33 points by scottshambaugh 7 hours ago | 4 comments
srean 4 hours ago
Paging sdenton4.

Once when I was in grad school I noticed an announcement for a lighthearted programming competition for rock-paper-scissors playing agent. The deadline was barely hours away and I was behind on a report for funding or course work, I can't recall now.

As it always happens with me, a non-serious non-essential task suddenly looks attractive over some work I had been procrastinating on.

With no time available to code up a submission from scratch i I just rigged up the zlib compression library to decide the next play. It considered appending the 3 potential completions of the play so far and compressed the sequence. Whichever appended symbol gave the maximum compression was my agent's next move.

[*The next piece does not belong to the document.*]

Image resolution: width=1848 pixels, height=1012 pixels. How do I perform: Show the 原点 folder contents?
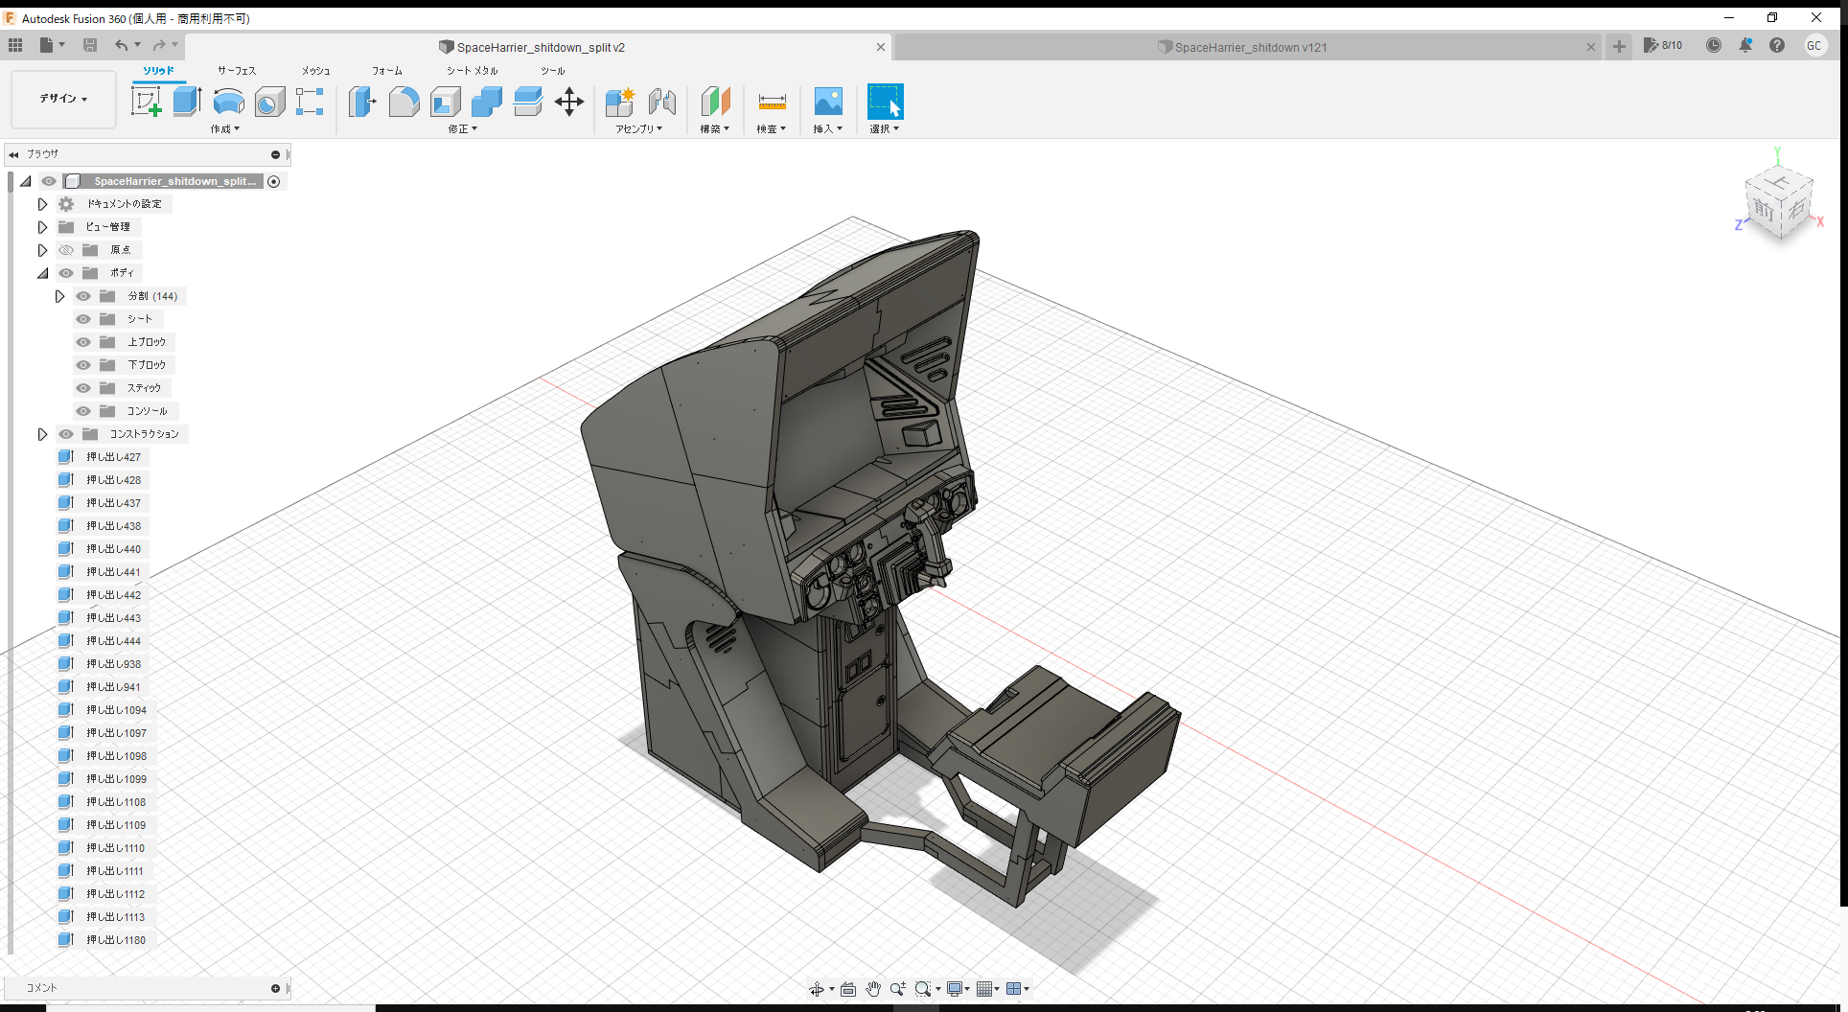point(42,249)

It was just a few lines of code and it did surprisingly well. A universal compression library/algorithm that works better for short strings would have performed better. Zlib is an universal compressor but does not converge to the entropy of a sequence very fast.

woliveirajr 3 hours ago
Seems a lot like Normalized Compression Distance (https://en.wikipedia.org/wiki/Normalized_compression_distanc...) and Kolmogorov Complexity.
srean 3 hours ago
Good compression, necessarily, requires good "next token" probability estimation. I was essentially using zlib's implicit probability estimator.
14 4 hours ago
The only secret strategy I know only works against my good friends son who literally starts every new round of rock scissors paper with scissors. Play him 10 minutes later he starts with scissors.

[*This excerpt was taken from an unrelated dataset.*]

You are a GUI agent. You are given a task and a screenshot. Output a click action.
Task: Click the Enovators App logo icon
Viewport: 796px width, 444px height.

We we noticed this so we began to say let's play a round and throw paper and lose. 5 minutes later repeat and lose again. THEN, once our drink was almost finished we would say come on one more game and if I win you have to go get me a can from the fridge. He would agree and we would this time throw rock beating him and winning. It works every single time. Lol

p0w3n3d 3 hours ago
The only real game is Rock-Paper-Scissors-Lizard-Spock
ian_j_butler 1 hour ago
> If we want to have a game where every weapon is a viable option, then we can’t bump RPS’s 3 to 4. We have to jump all the way to 5 choices with the game Rock – Paper – Scissors – Lizard – Spock. Each weapon beats two others and loses to two. The big downside of this game is complexity – I’m not a Trekkie and have no idea how Spock and Lizard are supposed to relate to the others. The upside is that ties are less common. For RPS 1/3 of all games will be a tie, while for RPSLS this drops to 1/5 – good if you want more decisive outcomes.
drivebyhooting 4 hours ago
I wonder how OP calculated the Nash equilibrium for each of those game variants.
scottshambaugh 3 hours ago
I had the computer do it for me :)

Really though, the way to do this is to represent each game as a payout matrix A, which for this category of game will be skew-symmetric with -1/0/+1 entries. Then since this is a symmetric zero-sum game, you find the null space of that matrix, impose the constraint that probabilities must sum to 1 and individually be >= 0, and that gives you the endpoints of the Nash Equilibria. The optimal strategies (could be one unique one for odd n!) lie on the convex hull of those points.

ian_j_butler 1 hour ago
Thanks for writing this. I'm going back to basics on a bunch of this stuff myself as the connections in the AI and ML literature keep heating up. Some stuff from my reading list lately that you might like: https://arxiv.org/abs/2604.27167 https://arxiv.org/pdf/2601.15047 https://arxiv.org/abs/2402.01704
scottshambaugh 51 minutes ago
Thanks for sharing! My background is in control theory, and I think the links between it and game theory and dynamical systems in general are super fruitful but woefully underexplored. Writing this was a good excuse to brush up on my linear algebra basics again.